| Task brief |
Keeping every word the same, return the listing from its first line until the line holding "Select the Physical" has been returned as well.
■ ■ ■ ■ ■ ■ ■
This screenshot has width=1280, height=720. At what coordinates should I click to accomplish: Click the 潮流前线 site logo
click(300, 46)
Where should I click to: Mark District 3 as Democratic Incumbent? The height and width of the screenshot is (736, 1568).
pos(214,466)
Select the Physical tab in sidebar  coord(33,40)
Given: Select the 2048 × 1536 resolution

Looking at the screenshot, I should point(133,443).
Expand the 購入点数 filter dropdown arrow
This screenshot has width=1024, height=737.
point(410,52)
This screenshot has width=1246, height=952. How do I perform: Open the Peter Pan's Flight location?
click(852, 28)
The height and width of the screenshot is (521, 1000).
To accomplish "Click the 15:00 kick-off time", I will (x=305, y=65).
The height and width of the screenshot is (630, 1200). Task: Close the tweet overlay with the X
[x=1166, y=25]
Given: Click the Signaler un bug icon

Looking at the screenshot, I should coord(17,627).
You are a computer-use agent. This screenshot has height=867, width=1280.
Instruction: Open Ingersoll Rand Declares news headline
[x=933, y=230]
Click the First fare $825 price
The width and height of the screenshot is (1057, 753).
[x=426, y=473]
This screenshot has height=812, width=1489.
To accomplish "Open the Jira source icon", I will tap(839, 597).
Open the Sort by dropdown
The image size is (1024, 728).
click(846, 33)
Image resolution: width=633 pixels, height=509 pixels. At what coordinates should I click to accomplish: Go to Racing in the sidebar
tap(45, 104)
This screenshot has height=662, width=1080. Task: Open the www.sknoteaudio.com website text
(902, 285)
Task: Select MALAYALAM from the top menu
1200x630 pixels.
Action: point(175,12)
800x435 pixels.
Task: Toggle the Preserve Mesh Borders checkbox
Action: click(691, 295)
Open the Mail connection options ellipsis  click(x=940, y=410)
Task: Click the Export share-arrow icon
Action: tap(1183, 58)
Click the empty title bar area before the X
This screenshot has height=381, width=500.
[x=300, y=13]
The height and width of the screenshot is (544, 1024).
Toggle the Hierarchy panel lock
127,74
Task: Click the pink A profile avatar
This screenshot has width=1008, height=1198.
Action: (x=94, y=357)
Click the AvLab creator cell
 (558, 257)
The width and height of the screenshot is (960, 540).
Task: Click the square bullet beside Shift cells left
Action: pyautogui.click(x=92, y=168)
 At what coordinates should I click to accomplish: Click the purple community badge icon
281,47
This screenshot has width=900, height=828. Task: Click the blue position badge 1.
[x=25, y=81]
■ ■ ■ ■ ■ ■ ■
| Answer |
This screenshot has width=1280, height=720. At what coordinates should I click to accomplish: Click the 潮流前线 site logo
click(300, 46)
Where should I click to: Mark District 3 as Democratic Incumbent? The height and width of the screenshot is (736, 1568).
pos(214,466)
Select the Physical tab in sidebar  coord(33,40)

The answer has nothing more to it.